[Dataset records]
────────

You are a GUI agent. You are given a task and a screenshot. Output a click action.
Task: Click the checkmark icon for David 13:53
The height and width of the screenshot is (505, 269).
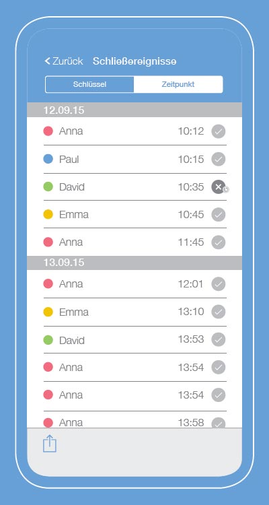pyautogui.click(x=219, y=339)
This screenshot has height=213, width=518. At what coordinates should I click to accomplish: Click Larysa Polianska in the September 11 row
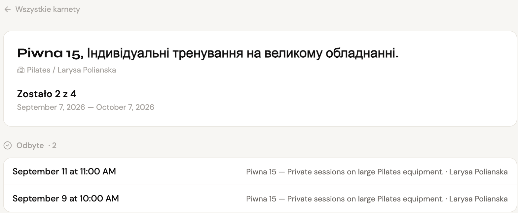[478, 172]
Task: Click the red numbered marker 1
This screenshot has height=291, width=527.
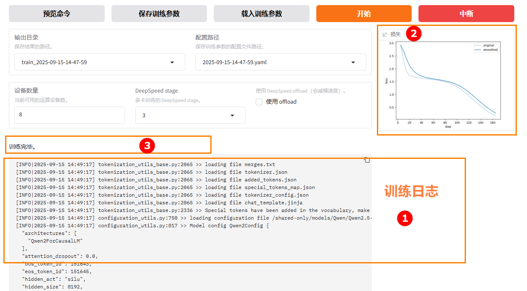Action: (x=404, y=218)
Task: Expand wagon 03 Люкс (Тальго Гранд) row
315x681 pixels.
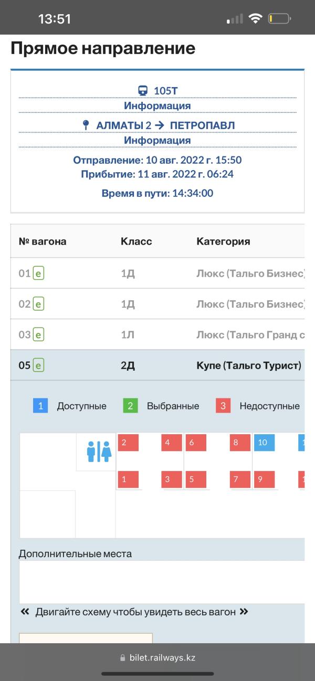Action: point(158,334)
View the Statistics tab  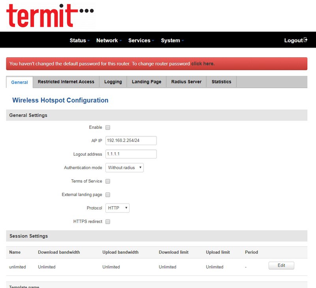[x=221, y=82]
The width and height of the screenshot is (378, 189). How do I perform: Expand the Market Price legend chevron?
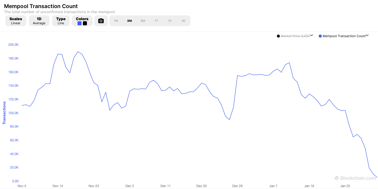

────────

Description of the task:
Pictures aside, print exactly the lines above starting with the one containing "The height and" and going on through the one containing "Task: Click the red numbered marker 1".

Result of this task:
The height and width of the screenshot is (505, 269).
pyautogui.click(x=219, y=339)
This screenshot has height=213, width=518. At what coordinates should I click to accomplish: Click Larysa Polianska in the September 11 row
[478, 172]
Task: Click the red numbered marker 1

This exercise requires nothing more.